- **Data shown**
— Begin —
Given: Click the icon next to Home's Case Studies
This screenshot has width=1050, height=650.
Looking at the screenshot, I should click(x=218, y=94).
— End —
— Begin —
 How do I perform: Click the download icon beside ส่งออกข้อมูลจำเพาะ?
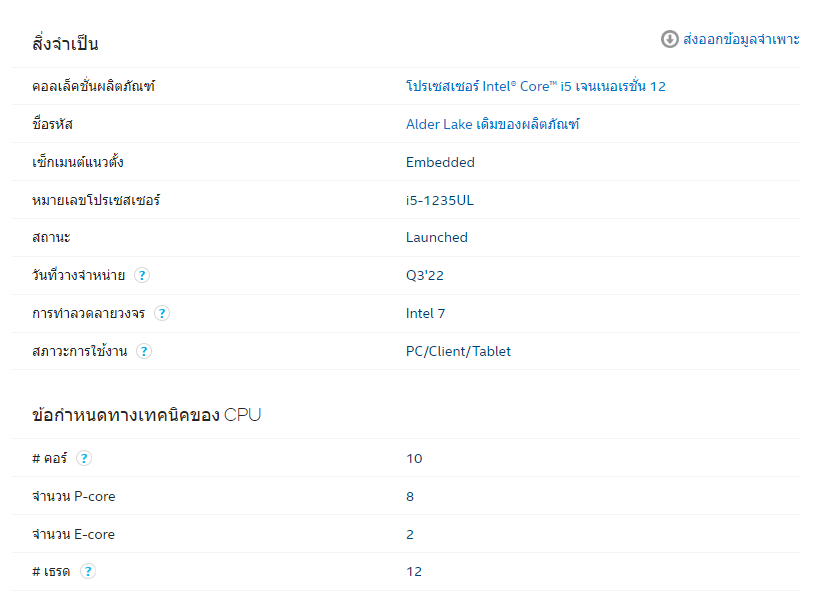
— End —
— Begin —
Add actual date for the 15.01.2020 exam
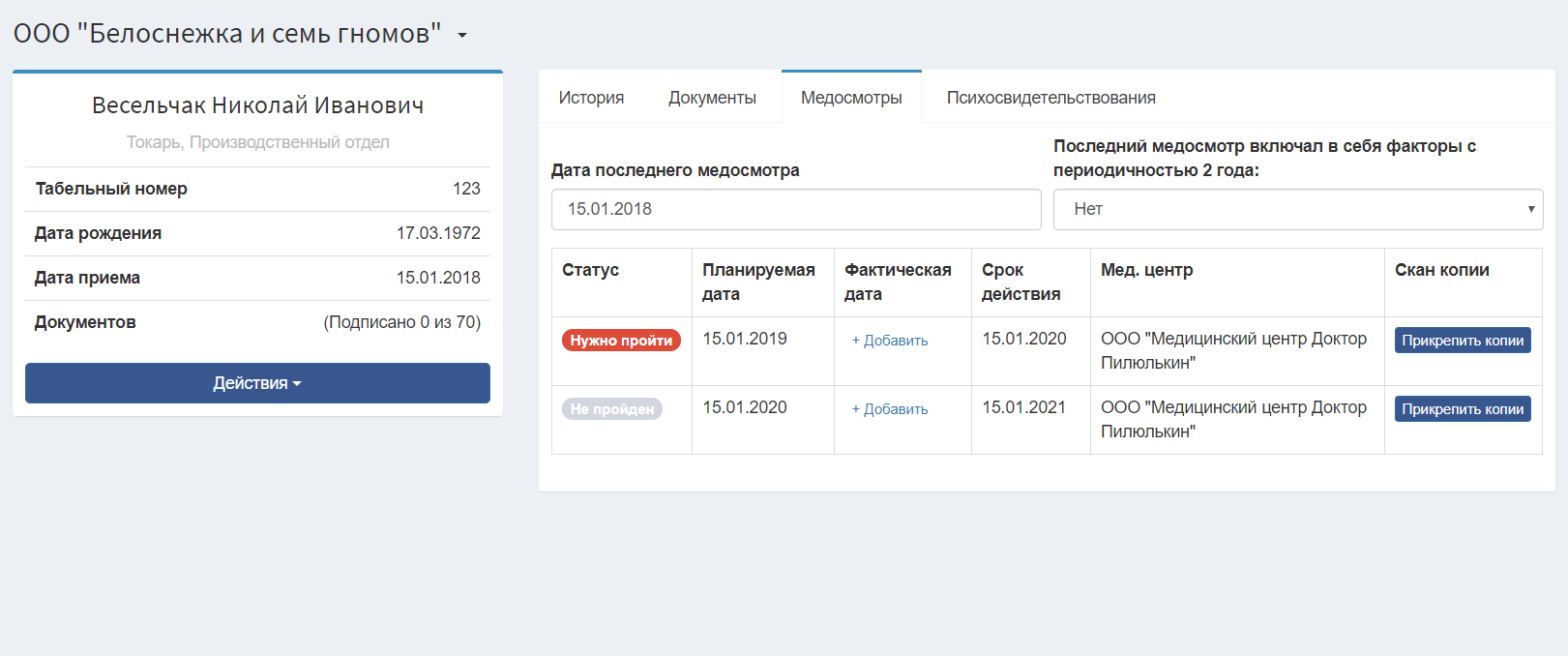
— End —
- **Work to be completed**
Echo the entries starting at the line that contains "Given: Click the" and ending at the line that contains "Looking at the", both included.

- **The solution**
Given: Click the icon next to Home's Case Studies
This screenshot has width=1050, height=650.
Looking at the screenshot, I should click(x=218, y=94).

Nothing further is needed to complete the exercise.